Cosmetic companies are reevaluating where they source their raw materials in response to environmental pressures. According to the review, there is a shift toward more environmentally friendly options that comply with REACH (registration, evaluation, authorization and restriction of chemicals) and other regulations. Organic and natural products are becoming more popular, but ensuring they perform as well as their conventional counterparts is still challenging.
Prickly pear waste upcycling
Another study targets the circular economy approach for body lotions with solar protection using Opuntia ficus-indica seed pomace (or prickly pear), a by-product of seed oil extraction. This offers a sustainable solution by transforming waste into a valuable beauty resource.

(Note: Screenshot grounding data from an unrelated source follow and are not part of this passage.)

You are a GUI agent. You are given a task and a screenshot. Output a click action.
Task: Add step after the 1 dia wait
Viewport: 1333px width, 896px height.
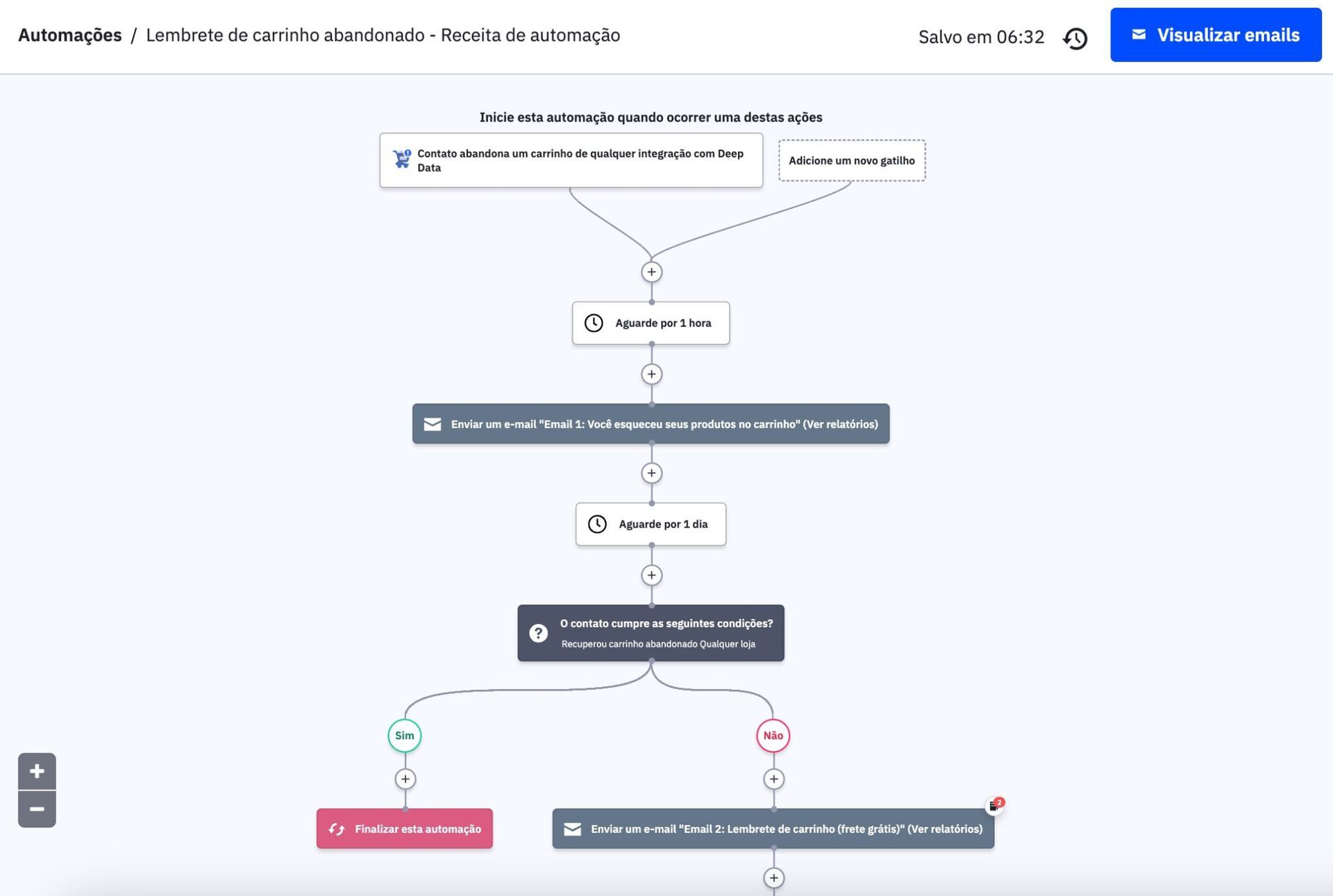point(651,575)
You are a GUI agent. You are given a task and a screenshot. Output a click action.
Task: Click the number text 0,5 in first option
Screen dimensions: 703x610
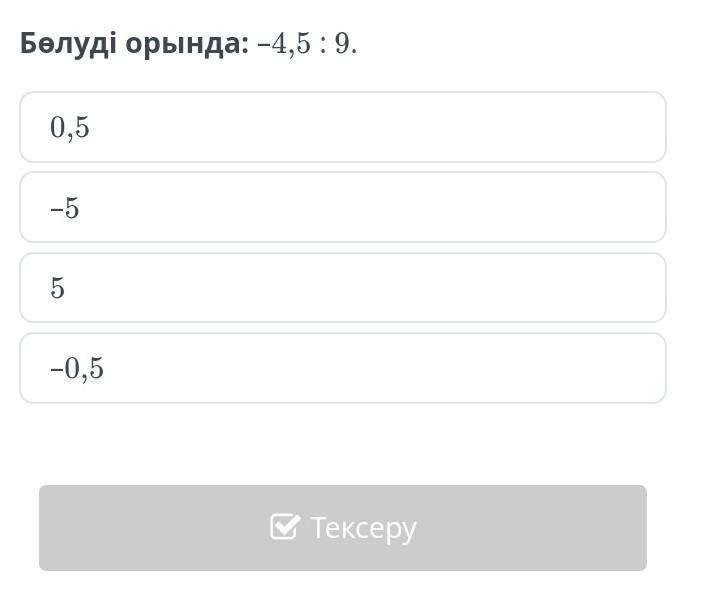pyautogui.click(x=70, y=128)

Opuntia ficus-indica L. is a resilient cactus species that has long been an agricultural asset in regions like Mexico, Africa, Australia and the Mediterranean. This cactus yields fruits and seeds with high oil content. However, the increased cultivation of prickly pear has led to a surge in food waste, prompting exploration into its applications beyond traditional uses.
A circular approach
The study focuses on Opuntia ficus-indica seed pomace, rich in phytochemical compounds and antioxidants. The pomace undergoes hydrothermal extraction at temperatures ranging from 120 to 220°C as the demand for cleaner extraction techniques has increased.
The method, known as autohydrolysis, only uses water as a solvent and reagent, aligning with the green principles sought in modern cosmetic practices, note the authors. The goal is to extract bioactive compounds while efficiently reducing environmental impact.

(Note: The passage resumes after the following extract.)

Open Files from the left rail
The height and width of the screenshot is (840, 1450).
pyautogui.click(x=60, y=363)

Increasing extraction temperatures correlate with higher phenolic compounds and antioxidant activity, peaking at 200°C. The findings show potential for developing sustainable cosmetic ingredients with natural benefits.
Notably, the researchers used the phenolic compounds in the extracts to formulate a body lotion with a SPF of eight. They found the lotion showed similar rheological behavior to commercially available products.
Moreover, the sun-protective lotion does not rely on additional UV filters and antioxidants, offering a greener alternative for skin protection.
Sustainability gap
The ScienceDirect review notes that businesses are emphasizing the entire supply chain in addition to product formulation to meet customers’ expectations for sustainability. However, as the circular economy gains traction in the cosmetic sector, challenges persist.
There is room for investigation into how businesses can shift to a circular economy paradigm, as the literature review indicates a gap in entrepreneurial perspectives. Additionally, even though the connection between circular economy and sustainability is clear, there is still room for exploration, say the authors.
Meanwhile, Innova Market Insights data indicates that the prevalence of sustainability claims in cosmetic releases is rising worldwide, showing year-over-year growth of +3% from October 2020 to September 2023. Face/Body Cosmetics were the leading category for these sustainable launches. The top claims were Ethical – Animal/Fish & Bird, Packaging and Human.
According to the study, the cosmetics industry faces environmental problems related to packaging materials. Programs such as the Sustainable Packaging Initiative for Cosmetics address the issues of plastic waste and product preservation by focusing on using bio-based and renewable materials.
Meanwhile, Givaudan emphasizes selective sorting of waste, recycling efforts and wastewater reuse for crop irrigation to reduce emissions.